I think this team has trouble with "caring" from game to game

We lost Wallace, Camby, and have no real coach. With a normal, experienced, uptempo-loving coach, our earlier roster would have been about .600 and kept us happy. It is just not true to say that the coach was fine, and we should blame the evil malcontented good-for-nothing players, and blame the know-nothing management who traded for them. It was McMillan.
 
Bottom line is, I was right the last few years that McMillan makes players look worse than they are

That's not true at all. There's plenty of guys he made look better than they are. Outlaw, Webster, Blake. Well maybe not plenty...

My point is he definitely made those 3 guys look far better than they are.
 
We lost Wallace, Camby, and have no real coach. With a normal, experienced, uptempo-loving coach, our earlier roster would have been about .600 and kept us happy. It is just not true to say that the coach was fine, and we should blame the evil malcontented good-for-nothing players, and blame the know-nothing management who traded for them. It was McMillan.

So you want D'Antoni?
 
Our PACE is up significantly which a majority seemed to want, yet when the results weren't great, we point the finger else where.
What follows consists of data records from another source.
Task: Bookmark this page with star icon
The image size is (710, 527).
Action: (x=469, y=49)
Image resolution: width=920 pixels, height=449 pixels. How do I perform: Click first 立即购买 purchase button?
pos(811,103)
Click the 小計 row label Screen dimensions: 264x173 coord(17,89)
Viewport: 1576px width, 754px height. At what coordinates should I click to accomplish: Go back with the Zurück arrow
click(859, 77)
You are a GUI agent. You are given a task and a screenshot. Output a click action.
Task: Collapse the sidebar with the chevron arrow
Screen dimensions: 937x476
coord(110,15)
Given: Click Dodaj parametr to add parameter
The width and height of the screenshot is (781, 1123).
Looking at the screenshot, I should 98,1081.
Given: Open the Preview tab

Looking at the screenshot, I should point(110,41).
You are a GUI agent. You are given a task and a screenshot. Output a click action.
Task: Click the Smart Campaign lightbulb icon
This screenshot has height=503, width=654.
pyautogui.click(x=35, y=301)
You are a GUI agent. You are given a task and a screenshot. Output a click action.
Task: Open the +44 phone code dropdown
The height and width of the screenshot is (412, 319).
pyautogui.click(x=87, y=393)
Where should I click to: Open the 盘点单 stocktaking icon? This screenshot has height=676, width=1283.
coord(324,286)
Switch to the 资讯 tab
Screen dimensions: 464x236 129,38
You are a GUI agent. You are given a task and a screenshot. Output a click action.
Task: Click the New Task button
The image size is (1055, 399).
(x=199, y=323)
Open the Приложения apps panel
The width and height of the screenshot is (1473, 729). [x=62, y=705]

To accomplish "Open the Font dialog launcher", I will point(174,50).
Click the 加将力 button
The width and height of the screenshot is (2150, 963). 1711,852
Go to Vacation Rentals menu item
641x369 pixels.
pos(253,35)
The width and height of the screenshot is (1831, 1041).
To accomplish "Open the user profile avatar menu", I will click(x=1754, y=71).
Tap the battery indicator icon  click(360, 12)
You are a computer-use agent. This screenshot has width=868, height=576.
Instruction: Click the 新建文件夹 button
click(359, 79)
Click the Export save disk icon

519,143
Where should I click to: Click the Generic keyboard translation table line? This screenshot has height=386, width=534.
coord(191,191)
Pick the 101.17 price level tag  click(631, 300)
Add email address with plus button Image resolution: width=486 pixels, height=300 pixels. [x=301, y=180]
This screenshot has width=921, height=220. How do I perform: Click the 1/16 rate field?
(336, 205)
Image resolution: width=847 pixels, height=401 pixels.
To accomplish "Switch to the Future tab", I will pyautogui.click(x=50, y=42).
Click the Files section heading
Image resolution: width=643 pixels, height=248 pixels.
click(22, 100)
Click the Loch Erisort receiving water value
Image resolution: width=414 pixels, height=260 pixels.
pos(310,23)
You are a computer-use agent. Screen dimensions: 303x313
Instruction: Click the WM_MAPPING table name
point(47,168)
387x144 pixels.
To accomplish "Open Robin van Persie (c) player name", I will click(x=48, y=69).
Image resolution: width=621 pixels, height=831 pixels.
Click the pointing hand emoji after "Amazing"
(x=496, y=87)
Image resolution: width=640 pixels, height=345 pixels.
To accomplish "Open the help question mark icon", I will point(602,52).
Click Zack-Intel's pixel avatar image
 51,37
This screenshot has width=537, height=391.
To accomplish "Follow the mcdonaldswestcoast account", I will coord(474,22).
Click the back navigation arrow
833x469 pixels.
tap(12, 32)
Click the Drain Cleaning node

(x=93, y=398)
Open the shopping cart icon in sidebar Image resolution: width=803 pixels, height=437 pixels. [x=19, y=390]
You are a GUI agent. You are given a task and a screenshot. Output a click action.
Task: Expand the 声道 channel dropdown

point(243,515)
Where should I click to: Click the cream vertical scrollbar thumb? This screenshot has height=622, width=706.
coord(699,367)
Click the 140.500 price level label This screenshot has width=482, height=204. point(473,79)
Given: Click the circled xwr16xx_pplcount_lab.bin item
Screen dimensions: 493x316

Fast tempo and winning have zero statistical correlation in the NBA.
 
Our PACE is up significantly which a majority seemed to want, yet when the results weren't great, we point the finger else where.

Fast tempo and winning have zero statistical correlation in the NBA.

I'm not worried as much about pace as much as defense and hustle plays. We play with heart and dedication we will be good.
 
Just the opposite on Webster. He ruined him. He emphasized defense instead of shooting confidence. D'Antoni is another extremist coach, only in the opposite direction. Just give me a normal coach who has both slowdown and fast break in his repertoire, and not just one arrow in his quiver.